In view of the limitations of civil aircraft failure risk assessment research, an improved failure risk assessment composite model was proposed in this study, which was applied to the failure risk analysis of a flight control system. With the help of FMECA, FTA, Bayesian Network (BN), and GRU neural network technology, this paper significantly improves the accuracy of the fault probability calculation and accurately quantifies the evolution process of the risk after a failure occurrence by integrating static and dynamic failure probability calculation models and introducing risk damping coefficients.

Specifically, the conclusions of the study include the following aspects:

(1) This study proposes a hybrid model integrating static analysis and dynamic prediction, based on FMECA, FTA, Bayesian networks, and GRU neural networks. The model first quantifies the basic fault probabilities of system components through a static module (based on reliability data and statistical analysis), then uses GRU to dynamically capture temporal features, and updates these probabilities by coupling dynamic results with static values, forming a high-precision comprehensive prediction model. Experiments show that the model’s prediction accuracy (F1 score of 96.64%) significantly outperforms traditional RPN and single neural networks such as LSTM and BP, providing a new method with both theoretical and engineering value for fault risk assessments in complex systems.

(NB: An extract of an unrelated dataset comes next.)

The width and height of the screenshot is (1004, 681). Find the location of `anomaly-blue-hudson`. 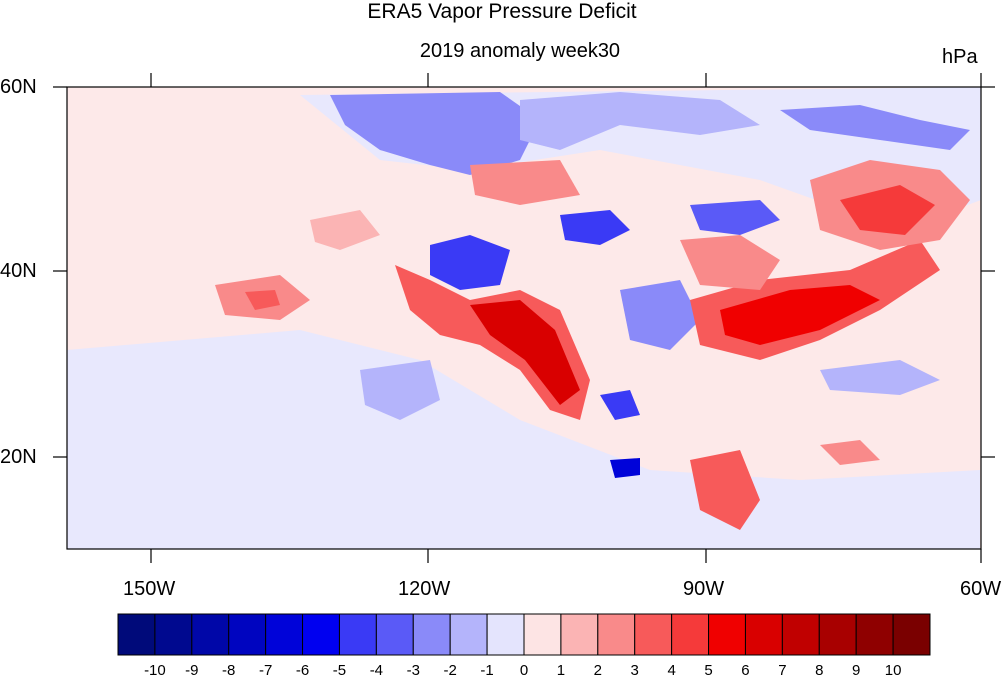

anomaly-blue-hudson is located at coordinates (875, 128).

(2) This study introduces risk damping coefficients. Based on the functional resonance analysis (FRAM), this study considers the risk damping coefficient as one of the risk factors for the fault risk assessment. This method can accurately analyze the coupling effects between different functional modules in the system and effectively predict the propagation path of risks. The experimental results indicate that the introduction of the risk damping coefficient not only increased the precision of the evaluation but also provided a strong basis for further optimizing fault response strategies.

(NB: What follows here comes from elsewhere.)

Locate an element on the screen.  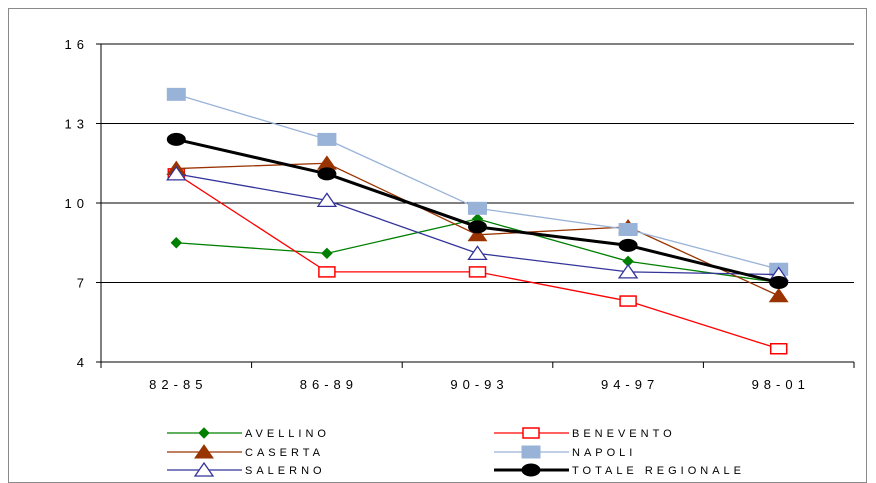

(3) This study systematically verified the effectiveness and accuracy of the IRPN composite risk assessment framework in quantifying aircraft fault risks by constructing fault simulation experiments. Based on historical fault data, experimental results, simulation data, etc., dynamic deduction was conducted for the flap/slat jamming fault, and the comprehensive fault risk index calculated by the framework was cross-compared with actual records and traditional RPN assessment results. The results show that the IRPN framework can not only accurately identify high-risk faults but also effectively addresses the insufficiency of traditional methods in analyzing risk propagation in complex scenarios by introducing dynamic weight adjustment and multi-source data fusion mechanisms. The successful verification of this framework provides a reliable theoretical support and practical pathway for establishing real-time fault risk assessment systems in the aviation field.

(4) The fault risk composite assessment framework proposed in this study has good practicality and effectiveness for fault analysis and evaluation, and can be applied to other systems with dynamic fault risk assessment requirements and complete fault data records. However, due to the confidentiality constraints and low failure rate of aviation data, improvements can be made in increasing data collection and optimizing algorithm models in the future. In addition, the different fault characteristics exhibited by aircraft under different operating conditions, as well as the fault modes that are extremely related to operation, such as overloads, possible critical situations, etc., are worthy of in-depth research.